Screening for postpartum depression calls for a setting that has the facility to combine screening with the judgment of a professional, reaches most new mothers, has professionals available who are in a position to create a bond of trust, and offers frequent contact to the mother in the first year postpartum. Professional preventive services for child healthcare can meet all of these criteria, and our current review supports the potential of screening in WBC with positive evidence. The small number of studies limits the precision of the effect estimates.

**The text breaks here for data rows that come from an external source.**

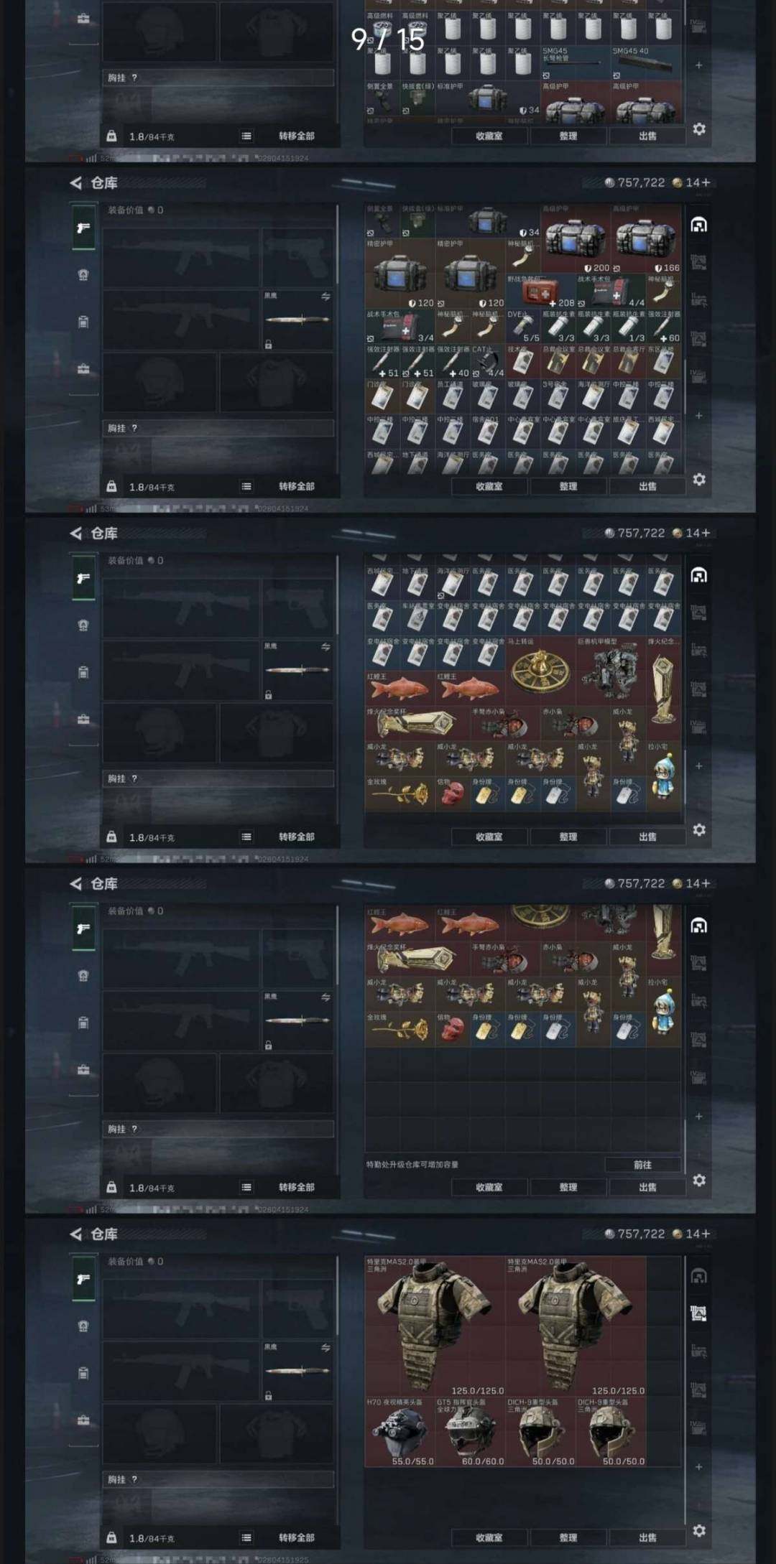The image size is (776, 1564).
Task: Toggle the knife swap arrows beside the MAS2.0 armor view
Action: pos(325,1348)
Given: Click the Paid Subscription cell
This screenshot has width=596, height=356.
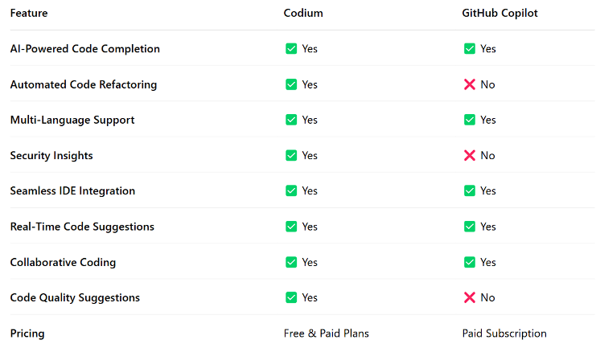Looking at the screenshot, I should [504, 333].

Future research should aim at creating stronger evidence of the possible benefits of this combination of characteristics when screening in a WBC setting. General aspects of the design and intervention need attention, such as cut-off scores, golden standards to be used, a control group and the possibility of separating the effect of screening and subsequent offers of extra care. Moreover, new research should explore the benefits of repeated screening during the first year postpartum and, preferably, also include outcomes at child level.

Conclusions

The evidence in this review on the effectiveness of screening for PPD in a WBC setting is promising, though based on a limited number of studies. The use of a validated instrument like the EPDS led, in all the included studies, to significantly higher detection of mothers with depressive symptoms or, when screening was combined with enhanced care, to improvement of depression scores. Whether this leads to better outcomes for mother and child on the long term needs additional high-quality research. The potential health gains of screening for PPD in a WBC setting are large but need to be confirmed.